When You Should — and Should Not — Hire a Handyman

Handy PersonWhen you need a few things done around the house, a handyman, handywoman or handyperson sounds like a great idea. Small jobs, done fairly quickly, don’t really require a general contractor, you may think. Or do they?

The handyman field is largely unregulated, meaning no license or bond is required. There are many great handymen around, but it is important to know what handyman really means and the limitations so that you are financially protected in the event of serious problems.

If the handyperson gets hurt on the job or causes damage to your property, your insurance will be the one footing the bill. If the work is substandard, you will also not have any recourse for damages other than going to court.

According to Washington state law, a handyman is an individual who does all the work personally without employees or other specialty contractors.
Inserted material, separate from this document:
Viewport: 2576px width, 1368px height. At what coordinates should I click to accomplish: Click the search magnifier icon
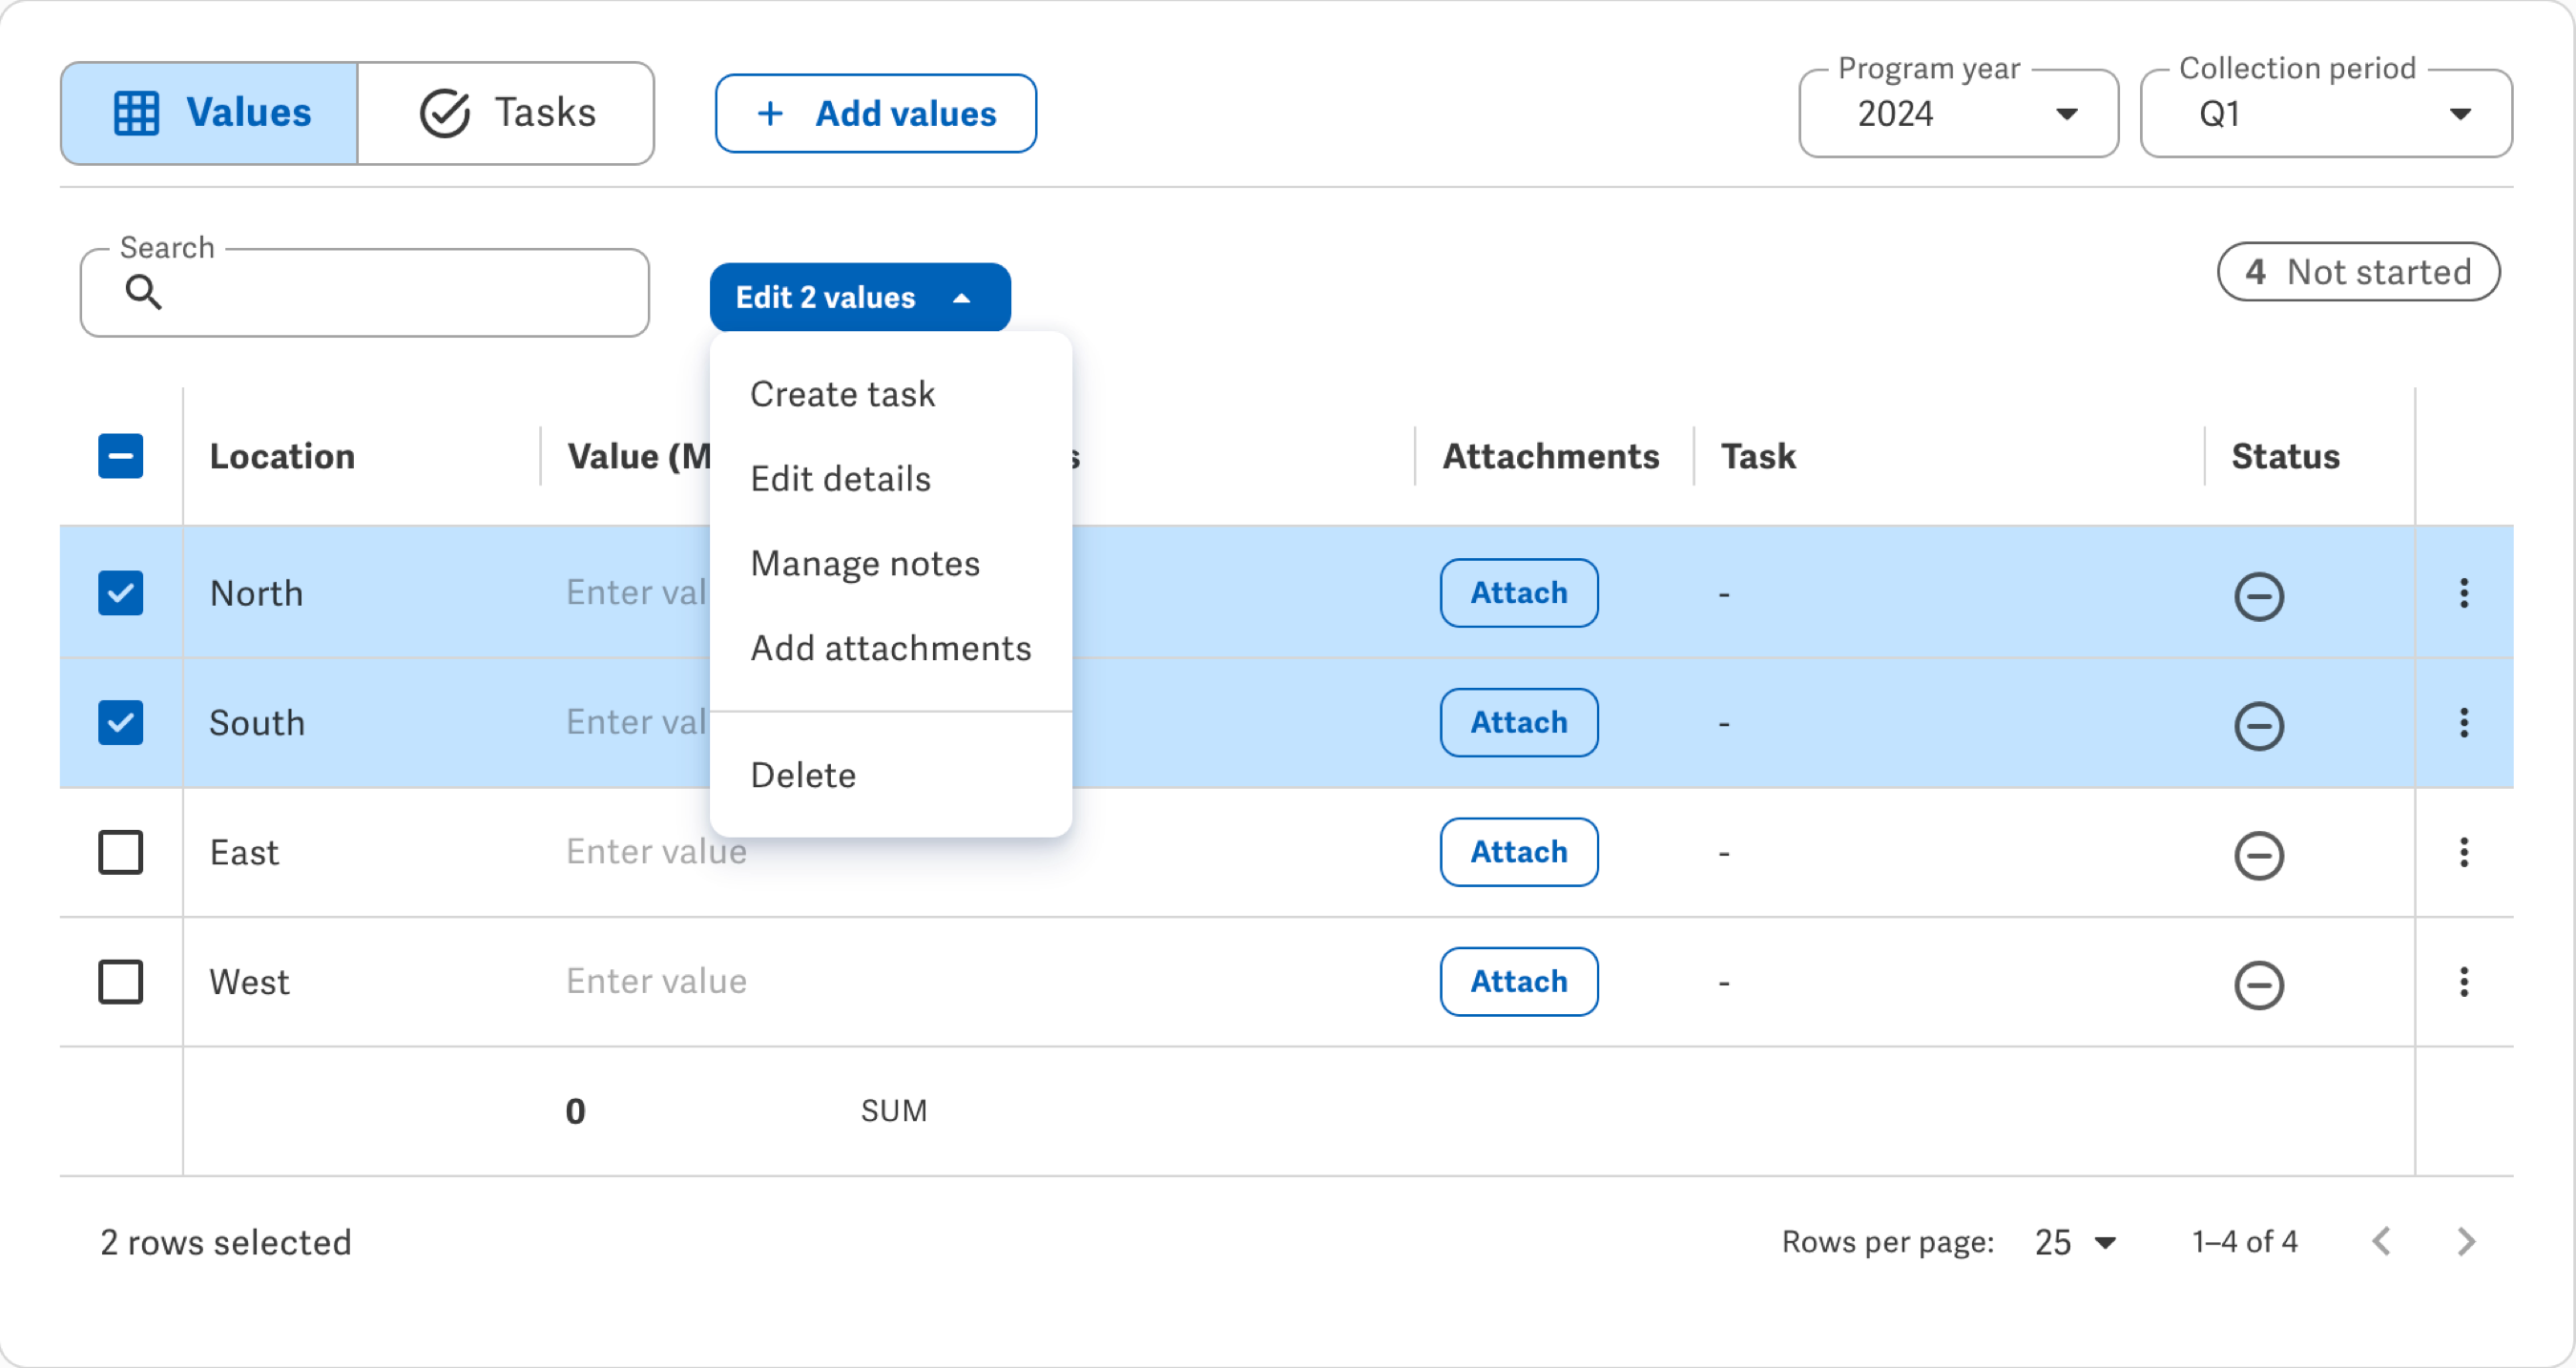[145, 292]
This person may perform more than one unrelated specialty trade or craft provided he or she does all the work personally.

All work must be limited to minor and casual work of existing residential maintenance and repair, with a total dollar value of time and materials under $2,000. Work requiring a building permit may not be done by a handyman.
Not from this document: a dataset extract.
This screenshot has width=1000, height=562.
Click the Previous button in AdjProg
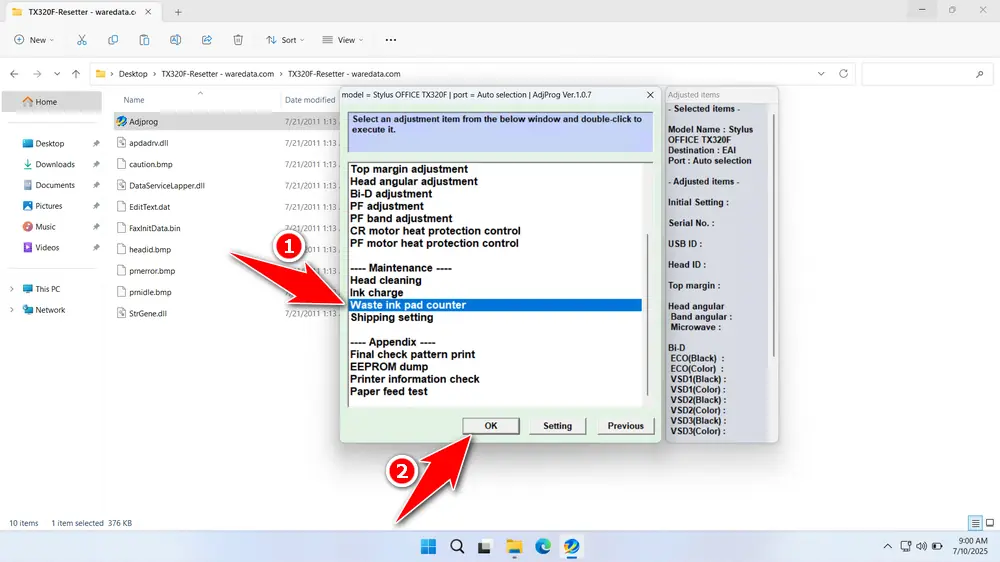[625, 426]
This is important information, as handymen are not required to carry the insurance and bonding that that a general contractor must possess and that protects clients. If a handyman does work that causes problems or damage, you have no recourse financially.

So what should handymen NOT be doing by law includes:

  • Work valued at over $2,000 in labor and materials
  • Any work requiring a permit
  • Any work where they bring in a plumber or electrician, even if you pay them directly
  • Any work where they are using employees or labor other than their own.
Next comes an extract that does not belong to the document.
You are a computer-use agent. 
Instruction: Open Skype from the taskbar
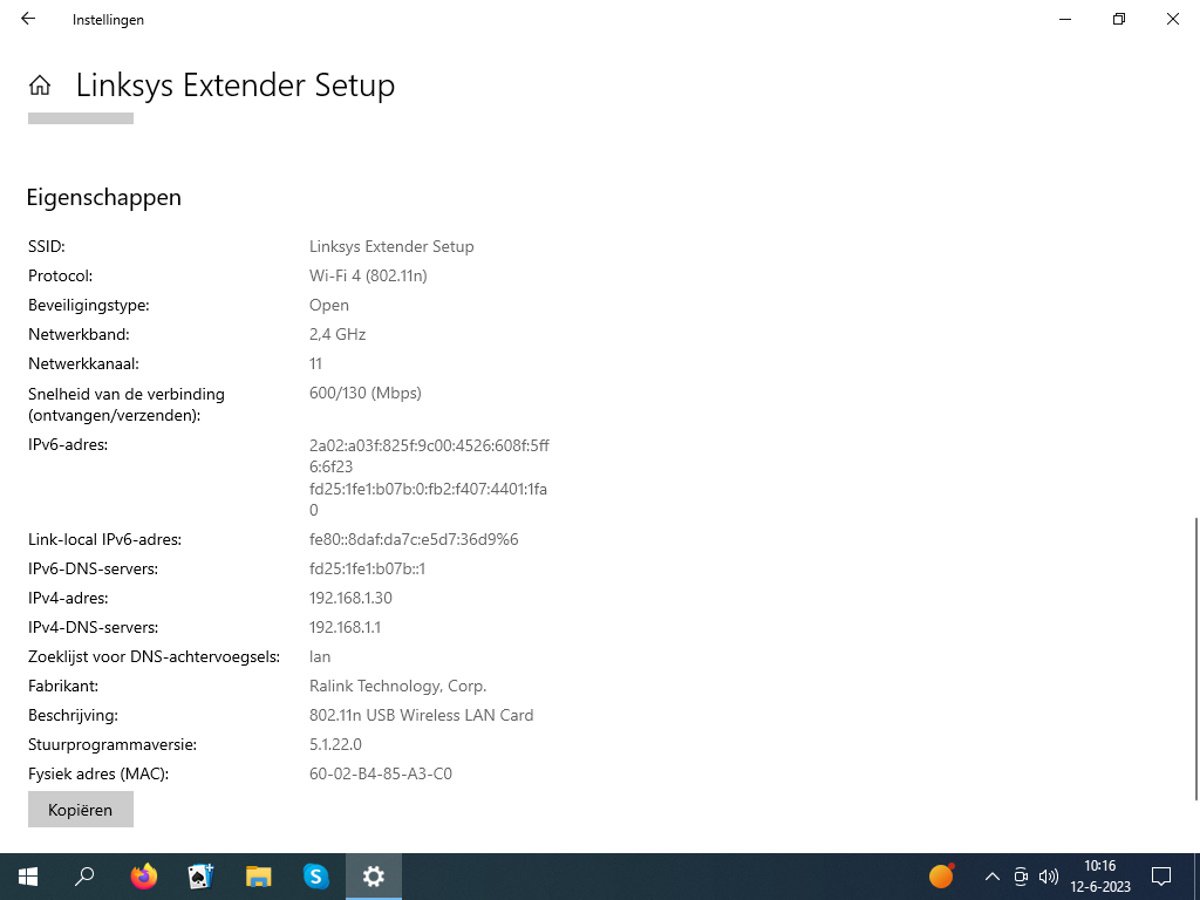pyautogui.click(x=316, y=877)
Handymen are great for things like repairing drywall, changing out a door, fixing small things around the house. They’re also great for minor electrical or plumbing issues as long as they do the work themselves.

Be sure to ask your handyman who will be doing the work, and if it is more than just him (or her) then ask for a copy of the general contracting license, bond and insurance. It is the first and most important step in protecting your most valuable asset.